The Complete “From the Top” Series

 

6 Responses to “From the Top: Defining Content Language”

  1. It’s important to understand that there is a distinct difference between the meaning of the Content-Language HTTP header and the lang and xml:lang attributes. The HTTP header indicates the language of the intended audience, whereas the attributes indicate the actual language of the content. In most cases, the langauge of the document and the intended audience language will be the same, but not always. For example, a tutorial comprsing predeominately French text for teaching to an English speaking reader may contain lang="fr", but be served with Content-Languge: en.

  2. One more thing, it doesn’t make any sence to discuss xmlns in an article about natual languages. Can you explain why that was included?

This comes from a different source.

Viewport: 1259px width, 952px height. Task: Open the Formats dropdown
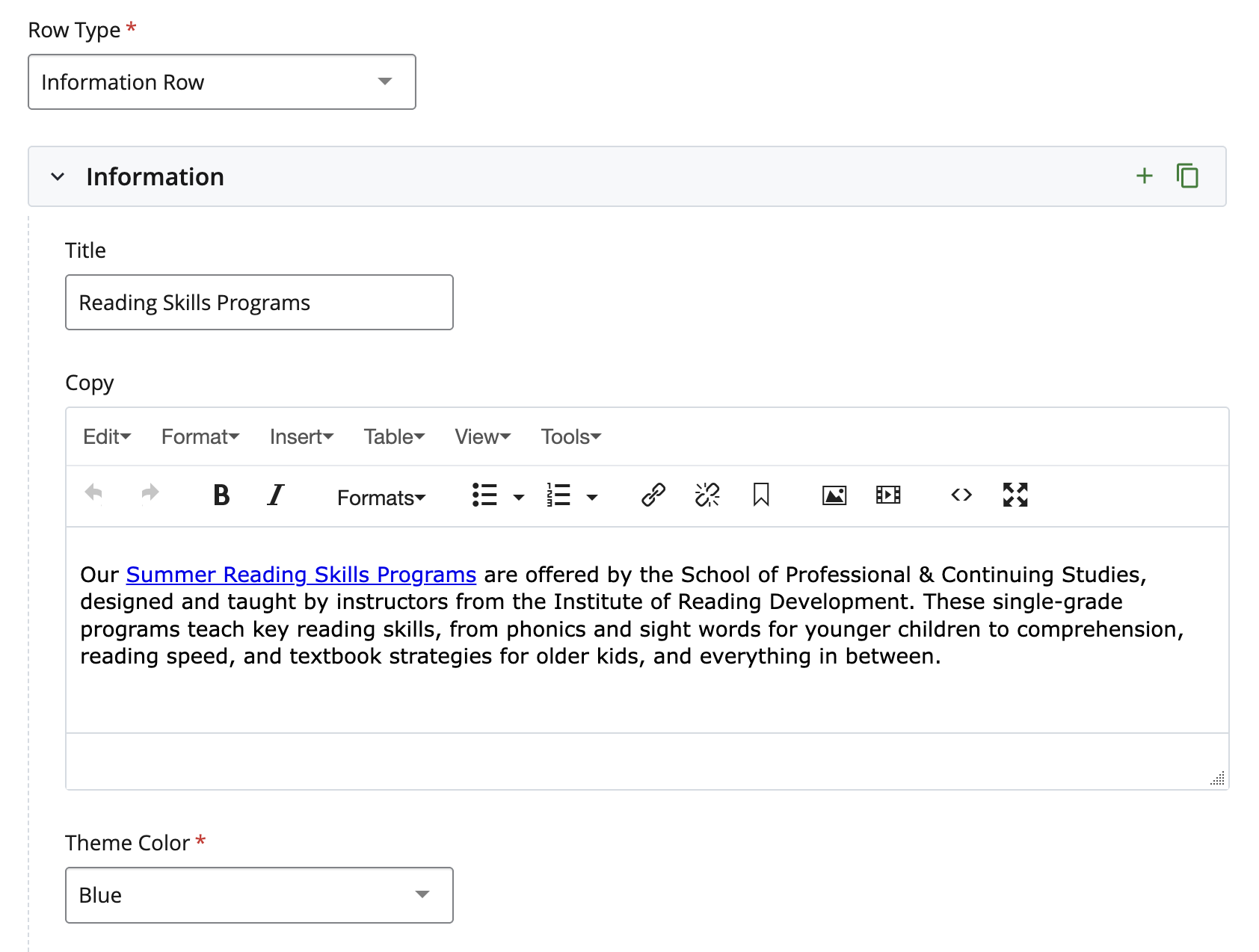(381, 496)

  3. Thanks Lachlan, The article is about writing a complete tag. If you are writing a document in XHTML then you need to include the xml namespace too. I added it for completeness.

    I am also trying to protect novice or busy developers from the really technical details by pitching a concise summary of “what”, “why” and “how”. The references can then lead the keen into the technical background.

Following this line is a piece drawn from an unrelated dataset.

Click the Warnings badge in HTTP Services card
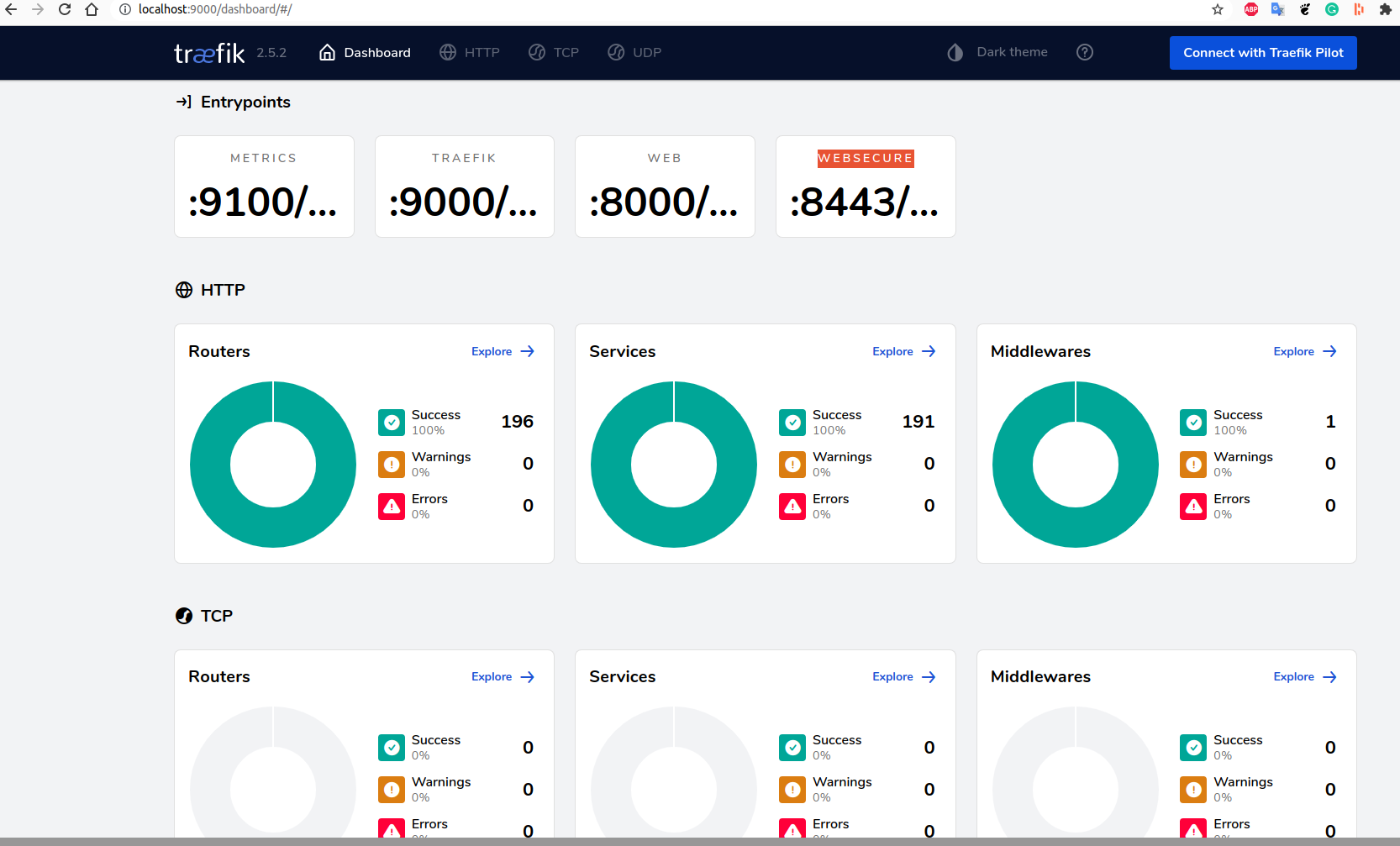1400x846 pixels. click(792, 464)
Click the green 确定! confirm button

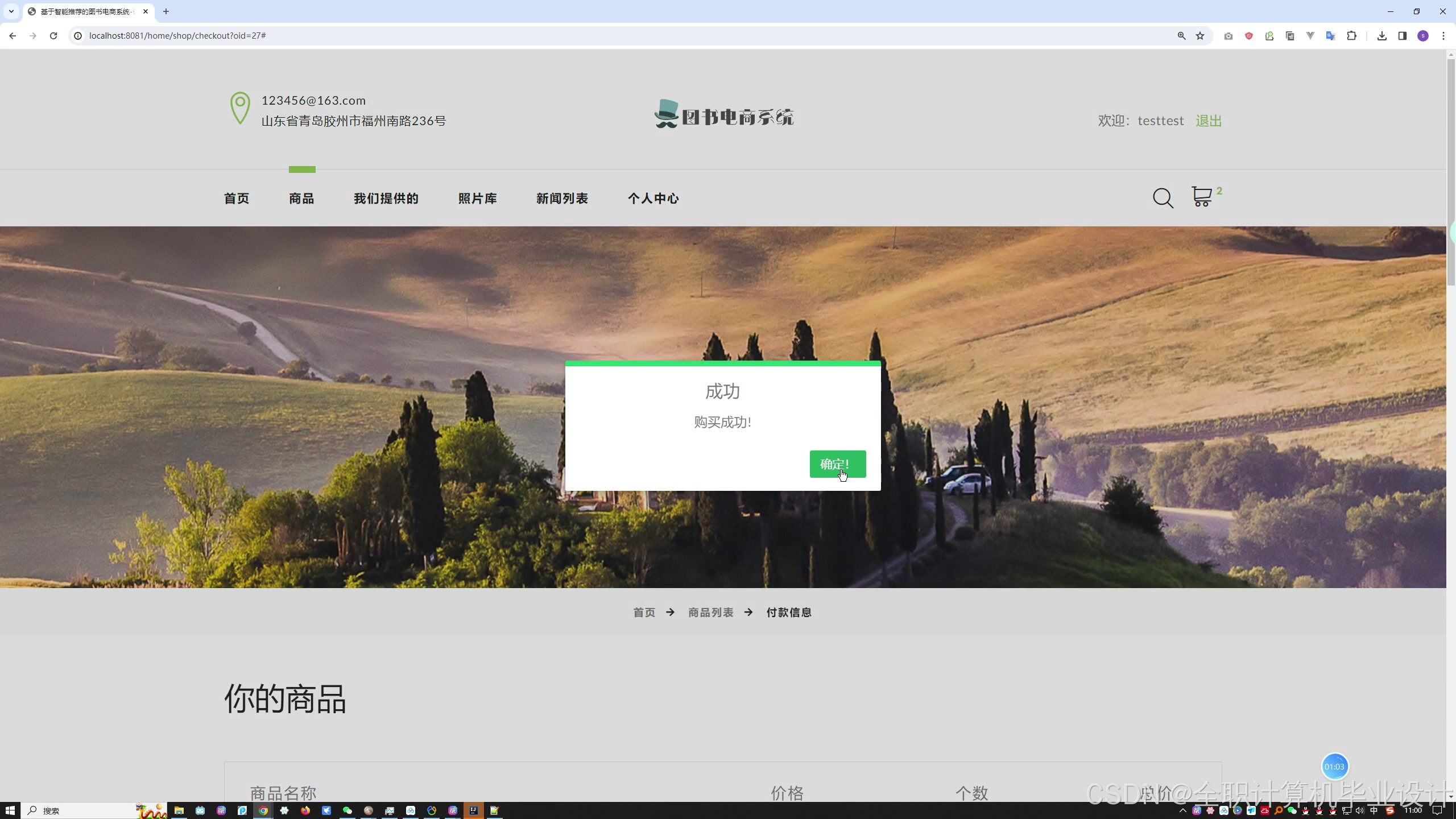[837, 464]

  4. A couple of comments, in addition to Lachlan’s:

    The dir=”ltr” on the html tag is redundant. By default a x/html document is “ltr” unless otherwise specified.

    An interesting chase for language tags, are Unicode documents containing hanzi/kanji/hanji (CJK ideographs). Simplified Chinese, Traditional Chinese, japanese and Korean can share a codepoint, but have different glyph variations for the character represented by that glyph. If there is no appropriate font declaration in the style sheet, and no language tagging, then web browsers will use a default language for rendering. This may result in an incorr3ect font being used, e.g. a Japanese font used to render Simplified Chinese text. Appriopriate langauge tagging of CJK text is important in order for culturally appropriate glyphs to be used.

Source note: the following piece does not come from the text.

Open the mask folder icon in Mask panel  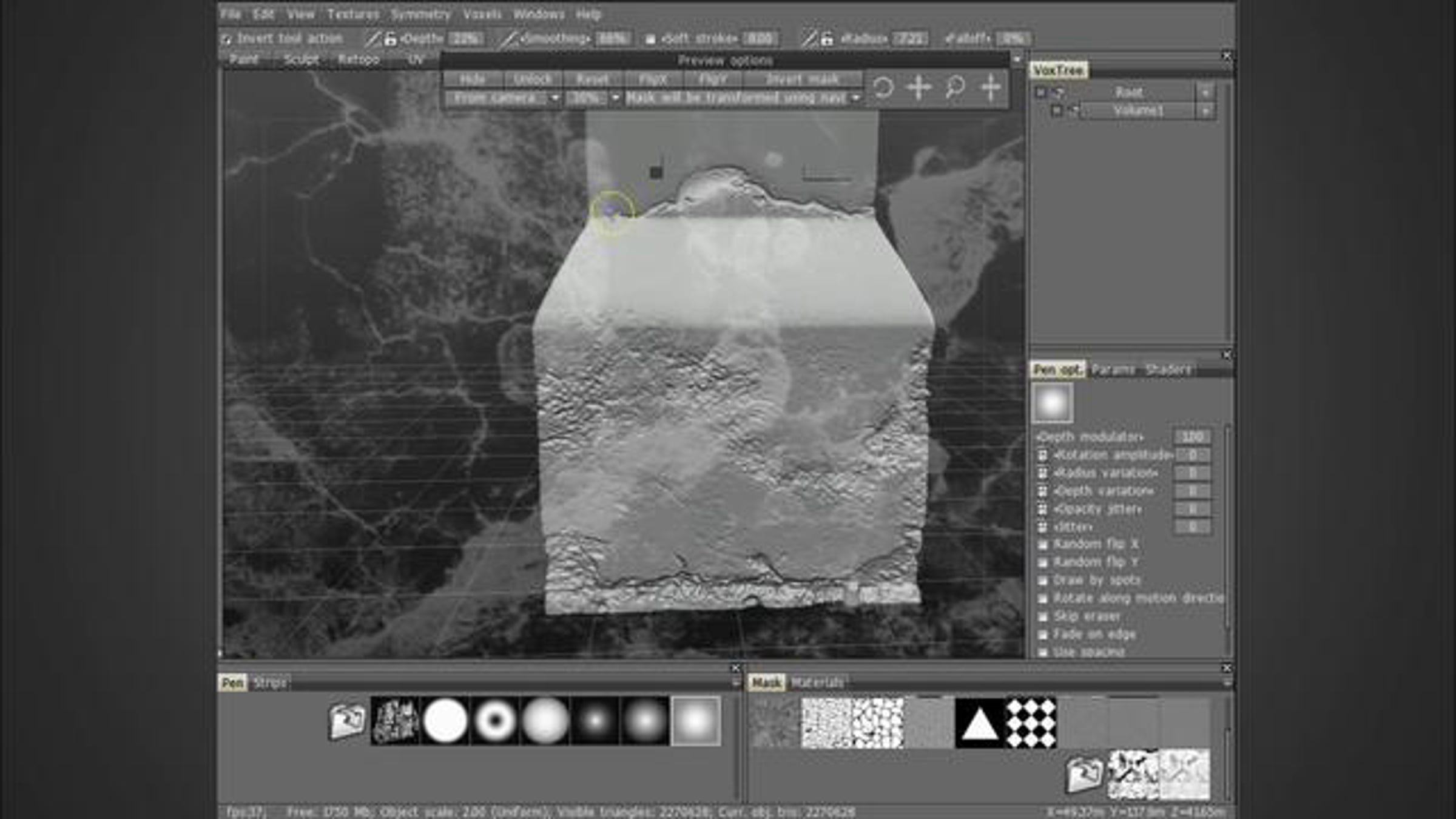1084,774
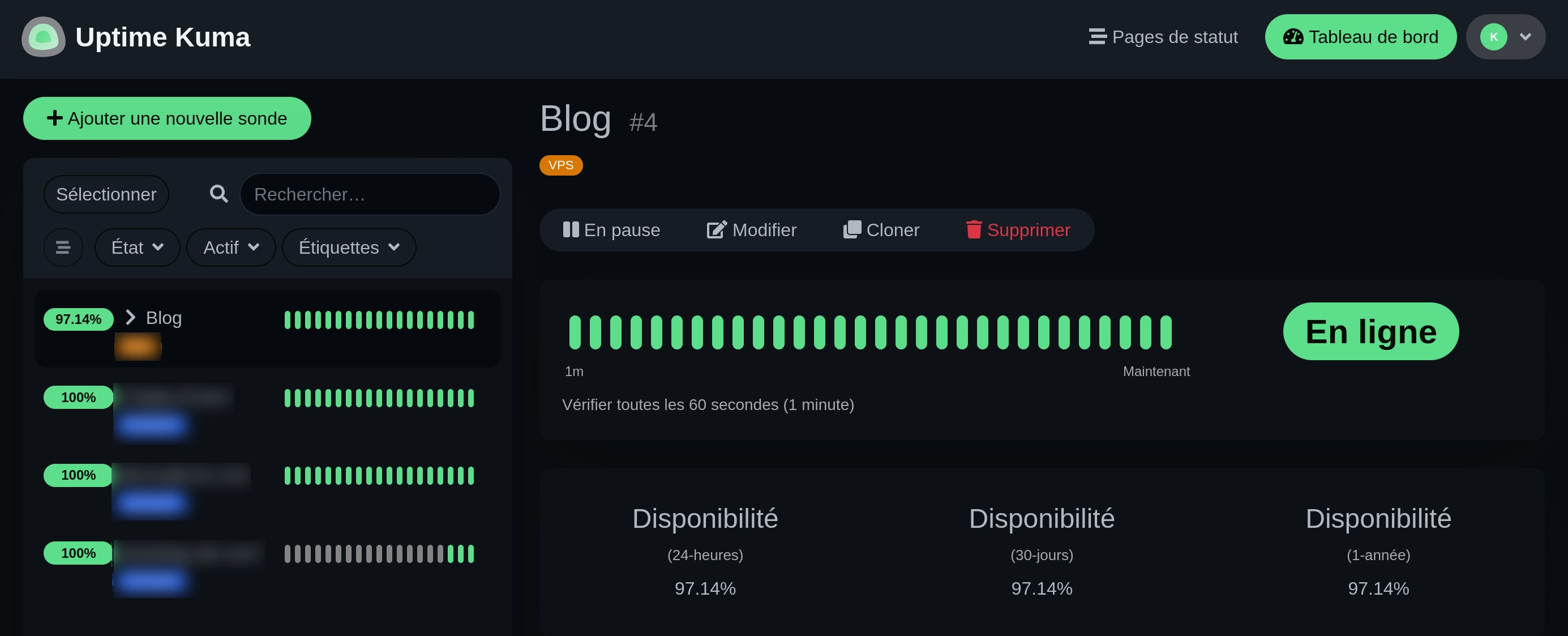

  5. The use of the letter direction isn’t always needed as it can be implied by DTD, charset, language, etc. But I don’t feel its use is a boo-boo per se. Being redundant isn’t bad until its redundancy interferes with something. In this case adding it to this article is good “general” advice, especially since this article isn’t confined to XHTML alone (or it is and I missed that part).

  6. Andrew / Mike,

    Yes, I can’t remember the source of my opinion on including dir=”ltr” it goes back at least a year I think, it must have been based on something more than redundancy of function but if it’s not in my del.icio.us I’m doomed to forget. In the research around this article, I didn’t even discover the default behaviour info as obviously that would have changed my mind immediately. Thanks for posting about it, I’m always ready to modify an opinion I may hold about something.

    Mike: No, you didn’t miss anything - this article caters for both markup languages.